Learning to Program with PyTorch: Exploring the Library for Neural Network Models#

The PyTorch library is, along with TensorFlow and JAX, one of the most popular libraries for programming neural network models at a low level. Since our goal is to understand and modify code that implements the transformer, it is essential that you learn how to use PyTorch. Since the library is written in Python, you also need to learn this programming language.

Note

This page is part of the series "A step-by-step guide to transformers," which presents a guide to understanding how neural networks process text and how to program them. It is also possible that you arrived here from another source (e.g., a specific course) that suggests a different way to use this content. In that case, follow the recommendations and planning provided by that source.

Python#

Python is currently the most widely used programming language in the field of natural language processing. To use PyTorch, you will need to know the fundamental elements of Python. It is a dynamic language, but it might not resemble other dynamic languages you know. However, it does not make sense to learn Python from scratch, as many basic elements of the language (loops, functions, classes, etc.) are not far from what you already know in other languages.

Machine learning courses often include an introduction to Python for programmers experienced in other languages. In this field, it is also very common to use scientific computing libraries such as NumPy. Although we will use more specific libraries like PyTorch, it shares many design principles with NumPy, so it is recommended that you also learn some NumPy.

Follow these tutorials. Use multiple sources to broaden your learning:

The tutorial "Python Numpy Tutorial (with Jupyter and Colab)" from the course "CS231n: Deep Learning for Computer Vision" by Stanford University. Note that at the top there is a badge saying "Open in Colab". Clicking it allows you to open a cloud-based Python environment where you can execute example code as a Python notebook.
The slides "Python Review Session" from the course "CS224n: Natural Language Processing with Deep Learning" by Stanford University. There is also a Python notebook you can download and upload to Google Colab.

When you need to delve deeper into or understand specific Python structures, consult the official Python documentation.

Notebooks#

The use of Jupyter and Google Colab notebooks is explained in sections 20.1 ("Using Jupyter Notebooks" ) and 20.4 ("Using Google Colab" ) of the book "Dive into Deep Learning."

PyTorch#

PyTorch is not initially an easy library to grasp. When first studying the code of a neural model programmed in PyTorch, you might not understand certain parts or deduce all the underlying implicit behavior. This is why an initial effort to study the library is necessary.

__Items__.

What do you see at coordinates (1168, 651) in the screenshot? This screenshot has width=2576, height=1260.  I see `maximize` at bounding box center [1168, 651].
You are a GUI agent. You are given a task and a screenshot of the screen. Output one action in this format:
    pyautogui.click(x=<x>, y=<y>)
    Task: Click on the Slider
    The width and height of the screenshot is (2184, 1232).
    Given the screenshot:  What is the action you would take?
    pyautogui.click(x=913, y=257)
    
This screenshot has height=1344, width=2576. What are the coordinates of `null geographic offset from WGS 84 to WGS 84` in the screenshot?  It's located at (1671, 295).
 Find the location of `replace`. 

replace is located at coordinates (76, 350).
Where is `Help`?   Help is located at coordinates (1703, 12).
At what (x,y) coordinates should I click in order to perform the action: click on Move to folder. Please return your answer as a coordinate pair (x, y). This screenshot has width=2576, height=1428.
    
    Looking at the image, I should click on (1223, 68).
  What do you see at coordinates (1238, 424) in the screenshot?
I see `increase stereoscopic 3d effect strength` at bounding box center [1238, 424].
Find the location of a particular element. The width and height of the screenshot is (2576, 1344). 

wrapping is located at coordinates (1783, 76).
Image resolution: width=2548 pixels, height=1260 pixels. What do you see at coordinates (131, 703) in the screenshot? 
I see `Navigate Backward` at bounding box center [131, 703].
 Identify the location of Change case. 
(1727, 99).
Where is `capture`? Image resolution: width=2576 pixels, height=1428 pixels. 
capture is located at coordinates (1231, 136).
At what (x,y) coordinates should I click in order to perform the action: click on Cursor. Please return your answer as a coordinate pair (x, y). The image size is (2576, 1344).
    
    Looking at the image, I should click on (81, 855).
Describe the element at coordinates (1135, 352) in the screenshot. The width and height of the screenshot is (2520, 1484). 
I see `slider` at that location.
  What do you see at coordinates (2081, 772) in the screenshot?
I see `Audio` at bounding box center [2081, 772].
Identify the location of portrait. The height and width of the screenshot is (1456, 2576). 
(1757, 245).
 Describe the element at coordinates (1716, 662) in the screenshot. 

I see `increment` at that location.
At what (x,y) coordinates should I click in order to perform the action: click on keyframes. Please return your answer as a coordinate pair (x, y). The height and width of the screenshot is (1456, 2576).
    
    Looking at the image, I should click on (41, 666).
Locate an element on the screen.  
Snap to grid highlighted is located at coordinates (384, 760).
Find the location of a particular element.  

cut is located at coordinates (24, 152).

__List of tasks__.
A) Name every library for neural network programming or scientific computing mentioned in the page on learning PyTorch.
B) In two sentences, summarize the page on learning PyTorch.
C) Write the next part of the page on learning PyTorch, picking up after its final sentence.

__Expected results__.
A)
PyTorch
TensorFlow
JAX
NumPy

B) Understanding and modifying transformer code requires learning PyTorch and therefore the fundamentals of Python, and some NumPy is also recommended because PyTorch shares many of its design principles. The page points to Stanford tutorials, the official Python documentation, and the book "Dive into Deep Learning" for Python and notebooks, and it warns that PyTorch is not easy to grasp at first, so an initial study effort is necessary.

C)
You can get a basic understanding of PyTorch fundamentals by following the brief PyTorch introduction included in the book "Dive into Deep Learning." Note that you can view the PyTorch examples on the website, or open a notebook in Colab or SageMaker Studio Lab. However, as mentioned, you will need to dig deeper into the library: for this, follow the over 2-hour video tutorial in this official PyTorch playlist. At a minimum, watch the first four videos ("Introduction to PyTorch," "Introduction to PyTorch Tensors," "The Fundamentals of Autograd," and "Building Models with PyTorch").

As a complement, you can also consult the official PyTorch tutorial. Be sure to select your version of PyTorch in the upper-left corner. This concise tutorial with simple examples on fitting the function \(a +bx + cx^2 + dx^3\) is particularly educational. Finally, when you need to delve deeper into a specific aspect of PyTorch, refer to the official PyTorch documentation.

Debugging#

Debugging is one of the best ways to uncover all the details of the code you are studying. It is important to feel comfortable with the debugging process. Below are some tips for debugging Python code using the VS Code environment, but similar instructions apply to other development environments.

To debug the current file, place one or more breakpoints in the code by clicking the small column to the left of the line numbers until a red mark appears. Then ensure the correct Python environment is selected in the bottom bar and run Run/Start Debugging (F5) from the menu. The code will run until it hits a breakpoint. You can step through the code using Run/Step Over or Run/Step Into, but you will save a lot of time by learning the corresponding keyboard shortcuts (F10 and F11, respectively). In addition to inspecting variables via the interface, you will find it very helpful to access the command palette (Help/Show All Commands or Ctrl+Shift+P) and show the debug terminal by typing Debug Console. In this terminal, you can run any Python code, for example:

View the type of a variable: type(learning_rate)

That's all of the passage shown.